- 'Buy the rumor, sell the news' risk rising as OPEC event approaches
- Relative to last announcement, stakes are much higher for November 30 event
- Given significant expectations and long positions in crude, high risk of a reversal
The phrase ‘buy the rumor, sell the news’ is overused on Wall Street for a reason. Prior to significant events, prices tend to rise on rumors and then drop sharply following a highly anticipated event. Looking at WTI, the last OPEC meeting (May 25, 2017) is a great example of this pattern.

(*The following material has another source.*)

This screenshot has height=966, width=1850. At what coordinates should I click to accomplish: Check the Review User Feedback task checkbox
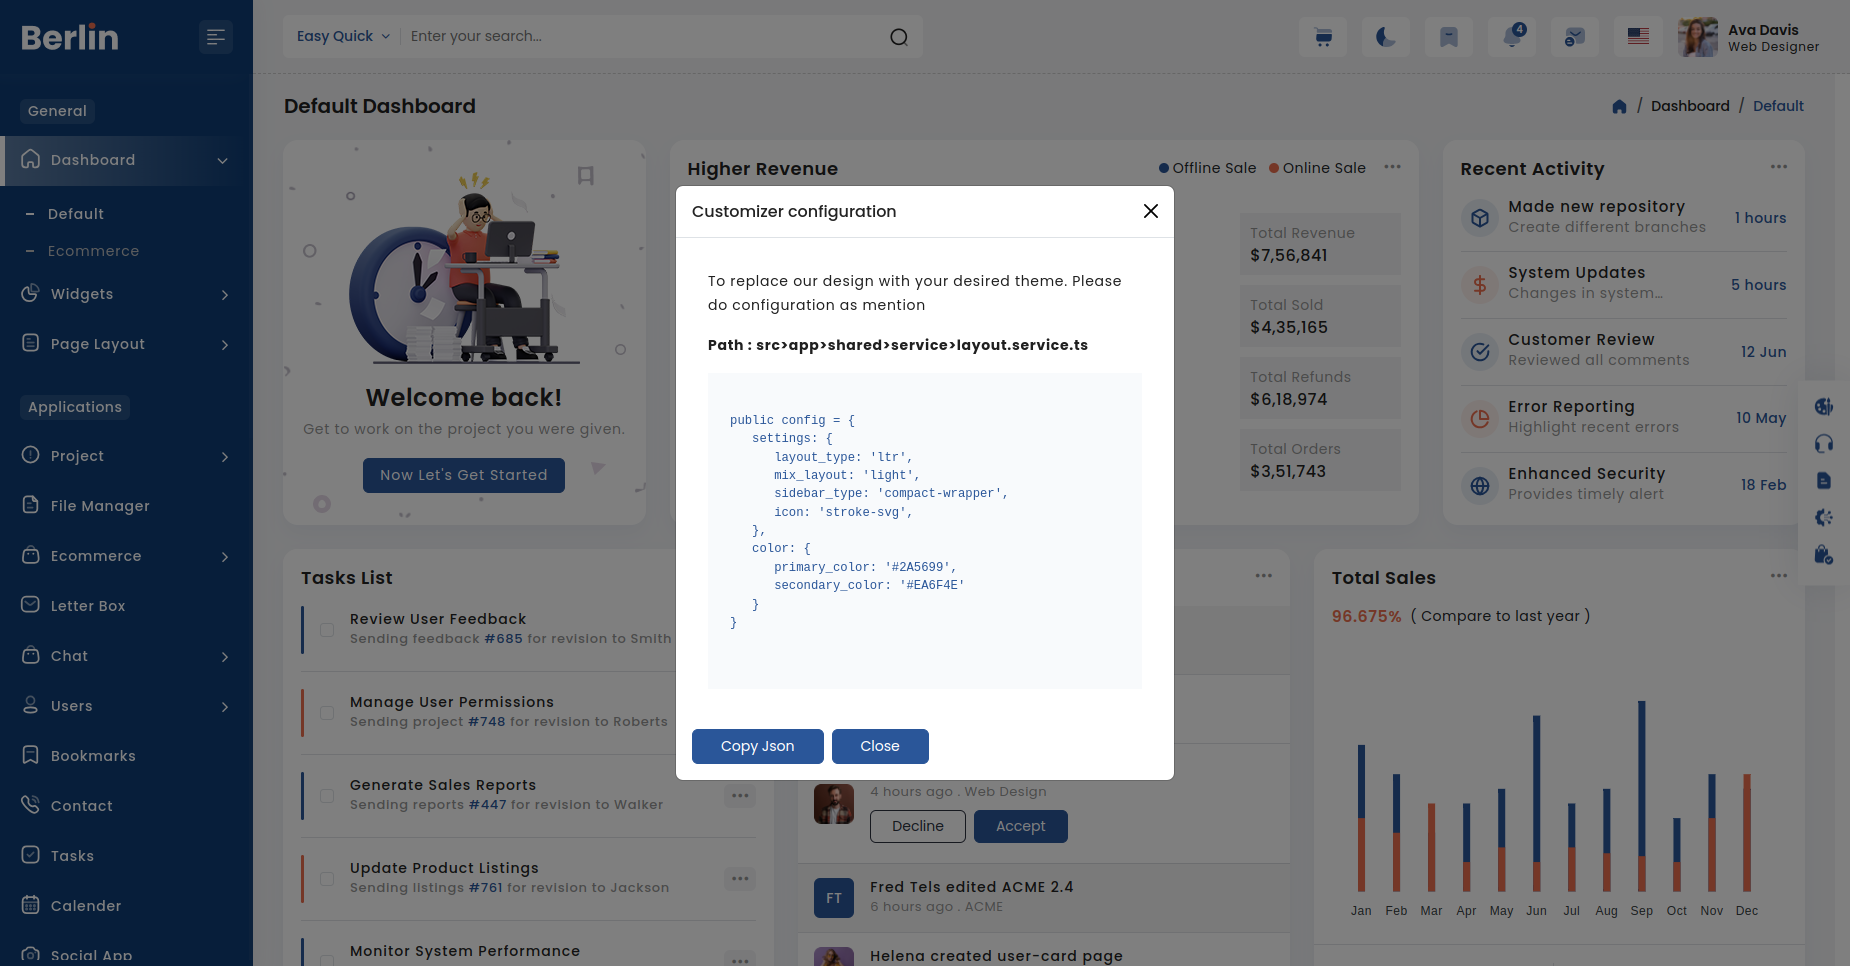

Rumors of deeper OPEC cuts ultimately unfounded
Prior to the event, crude oil speculators drove WTI prices above $50. At the time, some speculated that OPEC may extend and deepen supply cuts simultaneously. While OPEC met Wall Street’s consensus expectations by extending supply cuts to the first quarter of 2018, prices fell nonetheless. On the day of the announcement, prices dropped by 4%. Over the next several weeks, WTI proceeded to weaken until ultimately bottoming around $42 per barrel. The almost 20% drop in crude oil prices from its earlier peak occurred in spite of the fact that (1) net speculator positions in futures & options were not at extremes based on CFTC data, and (2) underlying demand growth was running significantly ahead of supply at the time. In other words, both sentiment and fundamental drivers of crude oil were supportive of higher prices. A historical overview of WTI prices is shown below for reference:
The market front runs the OPEC announcement
The stakes are much higher today
Given price action in crude the last time, the stakes today are much higher for three reasons.
Firstly, speculation is rife that another supply cut is imminent following King Salman’s landmark visit to Russia earlier this year. As the first Saudi monarch to visit Russia, the event was significant as the two countries are supporting opposite sides in the ongoing Syrian conflict. Russia has also been a traditional ally of Iran, Saudi Arabia’s arch nemesis in the Middle East. Despite the historical differences, the two countries appear to be cooperating as higher crude oil prices are in everyone’s interest. The event was marked by significant pomp and ceremony, and Saudi Foreign Minister Adel al-Jubeir claimed that “relations between Russia and Saudi Arabia have reached a historical moment.” Following the event, expectations are high that another OPEC/Russia supply cut extension is in store.
The second risk factor is that long crude oil has become a consensus favorite ahead of the OPEC announcement on November 30. Looking at recent data from the CFTC’s Commitments of Traders report, there are 621,717 futures and options contracts net long in US markets today. This is 55% higher than the COT report immediately preceding the last OPEC announcement, when net long positions totaled 400,402 futures and options contracts. A visual overview of net speculator positioning vs. 1-year z-scores is shown below for reference:
As long crude gets more crowded, the risk of a stampede for the exits rises
The last risk factor is that the fundamental dynamics of the crude oil market look set to change in 2018. In the second and third quarter of this year, US crude supply growth has been running above 3%. Looking at the International Energy Agency’s forecasts, US supply is expected to accelerate beyond 5% in 2018 and peak at 7% in the third quarter of 2018. As supply from the US is set to flood crude oil markets once again, a bear market in crude may only be one quarter away. A visual overview of the IEA’s forecasts is shown below:
Crude bear market ahoy?
Needless to say a crude bear market is far from certain, and the IEA’s forecasts are subject to substantial risk. Potential developments such as Trump choosing re-enact sanctions on Iran (which may remove up to 1m barrels per day of supply), an escalation of the current tensions between Saudi Arabia and Iran, and more bottlenecks in the US may result in lower future supply.
All in all, the stakes for the upcoming OPEC event are very high and crude oil speculators should trade accordingly. Relative to the last event, markets have very high expectations for OPEC's upcoming announcement despite a resurgence of US shale.